Ancora una volta la questione “giovani” – infilata come cavolo a merenda. Soprattutto perché ricordiamo che fu proprio Antonicelli a mettere su un traghetto per Napoli il giovane Pellino dell’Ischia Calcio, ritenuto “non confacente al progetto”. Altro che fiducia nei giovani.
Poi la chiosa finale con cui Antonicelli si lascia da un’operazione verità non richiesta: “Chi fa calcio sa che in questi momenti bisogna stringersi attorno alla squadra. Se ognuno rema per conto proprio, questa nave non arriverà mai in porto serena e tranquilla. Ora dobbiamo stare uniti, prendere questi tre punti e raggiungere l’obiettivo. Poi ognuno farà il suo percorso.”

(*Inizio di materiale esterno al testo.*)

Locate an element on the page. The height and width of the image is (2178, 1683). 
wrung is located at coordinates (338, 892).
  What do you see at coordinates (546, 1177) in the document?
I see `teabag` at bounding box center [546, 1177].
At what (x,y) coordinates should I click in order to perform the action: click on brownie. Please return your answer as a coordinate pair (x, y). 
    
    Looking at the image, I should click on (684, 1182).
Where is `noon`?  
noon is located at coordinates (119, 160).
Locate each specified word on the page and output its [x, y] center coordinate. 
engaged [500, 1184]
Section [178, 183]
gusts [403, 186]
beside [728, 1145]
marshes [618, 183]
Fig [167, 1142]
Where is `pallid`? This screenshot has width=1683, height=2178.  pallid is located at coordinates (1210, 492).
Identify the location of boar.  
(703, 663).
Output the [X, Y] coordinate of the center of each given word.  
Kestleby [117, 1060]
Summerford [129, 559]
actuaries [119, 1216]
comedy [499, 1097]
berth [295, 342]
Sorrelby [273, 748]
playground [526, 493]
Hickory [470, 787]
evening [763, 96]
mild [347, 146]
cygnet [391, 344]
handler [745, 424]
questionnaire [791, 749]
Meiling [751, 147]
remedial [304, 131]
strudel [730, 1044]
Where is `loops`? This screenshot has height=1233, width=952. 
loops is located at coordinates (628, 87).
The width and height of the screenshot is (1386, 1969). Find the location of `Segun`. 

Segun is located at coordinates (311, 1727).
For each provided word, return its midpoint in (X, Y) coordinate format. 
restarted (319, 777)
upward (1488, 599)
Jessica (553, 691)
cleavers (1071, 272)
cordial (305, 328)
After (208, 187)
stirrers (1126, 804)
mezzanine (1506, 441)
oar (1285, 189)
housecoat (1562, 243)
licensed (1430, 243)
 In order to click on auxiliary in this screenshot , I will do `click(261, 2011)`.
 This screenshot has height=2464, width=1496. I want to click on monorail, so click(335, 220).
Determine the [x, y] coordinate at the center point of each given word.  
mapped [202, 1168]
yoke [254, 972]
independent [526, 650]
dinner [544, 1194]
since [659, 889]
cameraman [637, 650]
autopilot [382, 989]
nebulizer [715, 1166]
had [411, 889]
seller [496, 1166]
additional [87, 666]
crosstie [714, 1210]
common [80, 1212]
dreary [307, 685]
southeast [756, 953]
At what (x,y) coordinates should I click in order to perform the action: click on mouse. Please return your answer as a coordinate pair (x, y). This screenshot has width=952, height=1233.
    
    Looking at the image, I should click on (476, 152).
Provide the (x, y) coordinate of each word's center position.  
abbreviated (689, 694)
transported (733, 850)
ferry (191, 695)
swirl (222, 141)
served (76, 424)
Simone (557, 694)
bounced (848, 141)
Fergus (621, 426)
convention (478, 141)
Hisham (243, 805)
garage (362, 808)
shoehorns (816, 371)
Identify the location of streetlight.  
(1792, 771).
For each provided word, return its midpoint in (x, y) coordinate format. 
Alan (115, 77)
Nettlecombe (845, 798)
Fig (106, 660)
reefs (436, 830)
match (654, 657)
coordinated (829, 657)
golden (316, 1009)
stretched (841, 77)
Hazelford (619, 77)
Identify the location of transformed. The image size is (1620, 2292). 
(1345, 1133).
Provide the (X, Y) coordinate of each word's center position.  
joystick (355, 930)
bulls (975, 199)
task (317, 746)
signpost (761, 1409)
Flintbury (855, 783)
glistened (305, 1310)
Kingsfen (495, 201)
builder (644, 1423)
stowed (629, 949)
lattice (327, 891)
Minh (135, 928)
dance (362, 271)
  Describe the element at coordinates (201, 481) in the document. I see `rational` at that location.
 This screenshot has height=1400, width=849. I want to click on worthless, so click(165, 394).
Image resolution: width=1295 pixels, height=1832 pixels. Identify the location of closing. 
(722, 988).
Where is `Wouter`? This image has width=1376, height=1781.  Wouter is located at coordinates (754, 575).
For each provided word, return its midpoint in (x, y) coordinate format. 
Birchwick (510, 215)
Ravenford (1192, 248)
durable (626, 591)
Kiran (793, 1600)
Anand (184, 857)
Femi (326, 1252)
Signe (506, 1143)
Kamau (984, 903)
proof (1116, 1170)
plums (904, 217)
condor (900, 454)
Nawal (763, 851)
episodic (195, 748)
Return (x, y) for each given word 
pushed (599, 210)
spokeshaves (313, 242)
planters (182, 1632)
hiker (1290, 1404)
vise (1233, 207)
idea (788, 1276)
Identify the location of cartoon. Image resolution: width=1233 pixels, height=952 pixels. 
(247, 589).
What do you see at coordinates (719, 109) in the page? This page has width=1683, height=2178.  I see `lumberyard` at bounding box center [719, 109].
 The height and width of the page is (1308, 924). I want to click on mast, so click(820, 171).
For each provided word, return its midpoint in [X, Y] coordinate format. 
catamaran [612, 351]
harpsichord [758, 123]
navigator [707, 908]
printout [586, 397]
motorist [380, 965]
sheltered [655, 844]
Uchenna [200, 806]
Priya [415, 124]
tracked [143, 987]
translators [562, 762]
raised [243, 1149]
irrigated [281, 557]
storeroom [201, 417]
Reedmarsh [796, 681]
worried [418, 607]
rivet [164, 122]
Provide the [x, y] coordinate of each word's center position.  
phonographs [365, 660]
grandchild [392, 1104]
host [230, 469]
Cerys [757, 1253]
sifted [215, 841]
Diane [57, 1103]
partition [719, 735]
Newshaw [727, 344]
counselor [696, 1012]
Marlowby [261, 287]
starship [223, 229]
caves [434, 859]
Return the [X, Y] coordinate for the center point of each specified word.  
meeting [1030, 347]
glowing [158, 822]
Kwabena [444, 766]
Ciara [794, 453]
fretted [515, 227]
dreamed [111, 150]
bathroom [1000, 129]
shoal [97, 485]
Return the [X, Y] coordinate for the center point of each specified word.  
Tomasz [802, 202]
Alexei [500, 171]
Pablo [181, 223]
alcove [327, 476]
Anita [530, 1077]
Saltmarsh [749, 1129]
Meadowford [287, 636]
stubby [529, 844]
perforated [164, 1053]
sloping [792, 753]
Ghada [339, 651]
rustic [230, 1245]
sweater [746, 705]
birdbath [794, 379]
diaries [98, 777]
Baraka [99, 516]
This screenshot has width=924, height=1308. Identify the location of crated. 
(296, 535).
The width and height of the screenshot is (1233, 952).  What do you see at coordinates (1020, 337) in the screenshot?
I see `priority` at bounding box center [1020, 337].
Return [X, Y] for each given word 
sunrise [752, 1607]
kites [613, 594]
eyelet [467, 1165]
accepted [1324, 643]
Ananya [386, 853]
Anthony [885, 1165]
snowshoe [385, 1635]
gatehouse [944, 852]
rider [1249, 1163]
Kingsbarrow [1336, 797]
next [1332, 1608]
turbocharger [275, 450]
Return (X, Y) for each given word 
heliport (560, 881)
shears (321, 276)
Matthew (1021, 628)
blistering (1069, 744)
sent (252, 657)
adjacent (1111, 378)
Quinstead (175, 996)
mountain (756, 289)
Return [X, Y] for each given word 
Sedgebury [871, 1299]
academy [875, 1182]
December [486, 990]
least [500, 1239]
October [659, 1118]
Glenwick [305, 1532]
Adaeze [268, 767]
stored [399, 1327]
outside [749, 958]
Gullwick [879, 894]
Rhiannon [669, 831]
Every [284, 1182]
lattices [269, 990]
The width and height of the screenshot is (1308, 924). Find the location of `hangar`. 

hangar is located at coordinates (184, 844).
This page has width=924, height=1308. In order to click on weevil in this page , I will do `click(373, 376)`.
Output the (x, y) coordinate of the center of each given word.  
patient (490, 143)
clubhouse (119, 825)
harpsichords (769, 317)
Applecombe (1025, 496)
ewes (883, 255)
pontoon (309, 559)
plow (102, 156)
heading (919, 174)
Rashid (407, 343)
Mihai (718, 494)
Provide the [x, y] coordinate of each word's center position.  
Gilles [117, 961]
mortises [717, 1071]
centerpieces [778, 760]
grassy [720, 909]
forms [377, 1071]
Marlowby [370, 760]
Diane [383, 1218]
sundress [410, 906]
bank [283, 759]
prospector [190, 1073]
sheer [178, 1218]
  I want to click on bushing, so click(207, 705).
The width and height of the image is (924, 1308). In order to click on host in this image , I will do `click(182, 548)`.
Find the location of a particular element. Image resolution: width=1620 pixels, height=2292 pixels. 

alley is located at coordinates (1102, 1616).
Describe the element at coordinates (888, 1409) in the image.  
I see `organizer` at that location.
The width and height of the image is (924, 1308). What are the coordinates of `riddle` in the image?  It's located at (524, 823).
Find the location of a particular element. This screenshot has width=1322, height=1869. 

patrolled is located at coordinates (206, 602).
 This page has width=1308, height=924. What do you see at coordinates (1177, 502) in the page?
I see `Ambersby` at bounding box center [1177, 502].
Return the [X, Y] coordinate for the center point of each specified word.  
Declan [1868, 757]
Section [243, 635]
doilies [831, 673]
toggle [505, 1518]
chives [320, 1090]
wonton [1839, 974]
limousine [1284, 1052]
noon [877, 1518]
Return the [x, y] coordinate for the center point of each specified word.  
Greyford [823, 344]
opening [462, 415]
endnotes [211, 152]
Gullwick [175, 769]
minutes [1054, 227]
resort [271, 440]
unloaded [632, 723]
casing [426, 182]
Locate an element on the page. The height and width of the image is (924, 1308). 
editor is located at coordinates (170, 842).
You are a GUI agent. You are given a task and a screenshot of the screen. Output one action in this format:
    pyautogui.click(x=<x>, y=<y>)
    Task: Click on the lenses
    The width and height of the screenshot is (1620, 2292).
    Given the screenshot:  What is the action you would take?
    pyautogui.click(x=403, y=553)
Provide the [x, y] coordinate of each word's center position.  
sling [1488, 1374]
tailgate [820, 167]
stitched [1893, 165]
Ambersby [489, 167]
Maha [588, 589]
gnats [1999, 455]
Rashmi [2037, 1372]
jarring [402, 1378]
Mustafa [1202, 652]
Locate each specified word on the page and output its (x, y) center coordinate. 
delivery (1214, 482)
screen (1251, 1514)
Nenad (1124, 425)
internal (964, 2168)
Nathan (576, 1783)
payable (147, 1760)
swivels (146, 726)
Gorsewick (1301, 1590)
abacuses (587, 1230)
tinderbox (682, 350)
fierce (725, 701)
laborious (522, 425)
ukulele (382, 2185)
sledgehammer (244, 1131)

Questa è l’unica parte in cui, sbagliando i tempi, Antonicelli ha detto la verità. Lo ha scritto il nostro direttore qualche giorno fa nel suo editoriale: il problema dell’Ischia è la mancanza di una testa che comanda o, per dirla meglio, le troppe teste a comandare. Il fatto che “ognuno rema per conto proprio” è il vero danno di questo campionato. Altro che portieri, “Mazzella”, “Calise” o giocatori che lasciano l’isola. Il vero problema è che “ognuno rema per conto proprio”: presidenza ischitana, presidenza napoletana, spogliatoio, staff tecnico. Troppe “teste” …
Ma, alla fine, servivano davvero all’Ischia Calcio di questo campionato le parole di Antonicelli?
No.
Semmai, sarebbe l’Ischia a dover dire qualcosa a lui. Una parola su tutte: “Scusa.”
Sì, scusa per gli “animali” che fanno da compagnia a Pino Taglialatela e che credono di poter dire tutto, dall’alto di non si sa bene cosa. Forse, l’Ischia dell’anno prossimo – qualunque essa sarà – dovrà ripartire da una pulizia profonda. Verticale e orizzontale. Lasciando che le scorie tossiche accumulate negli anni scivolino lontano dal “Mazzella”.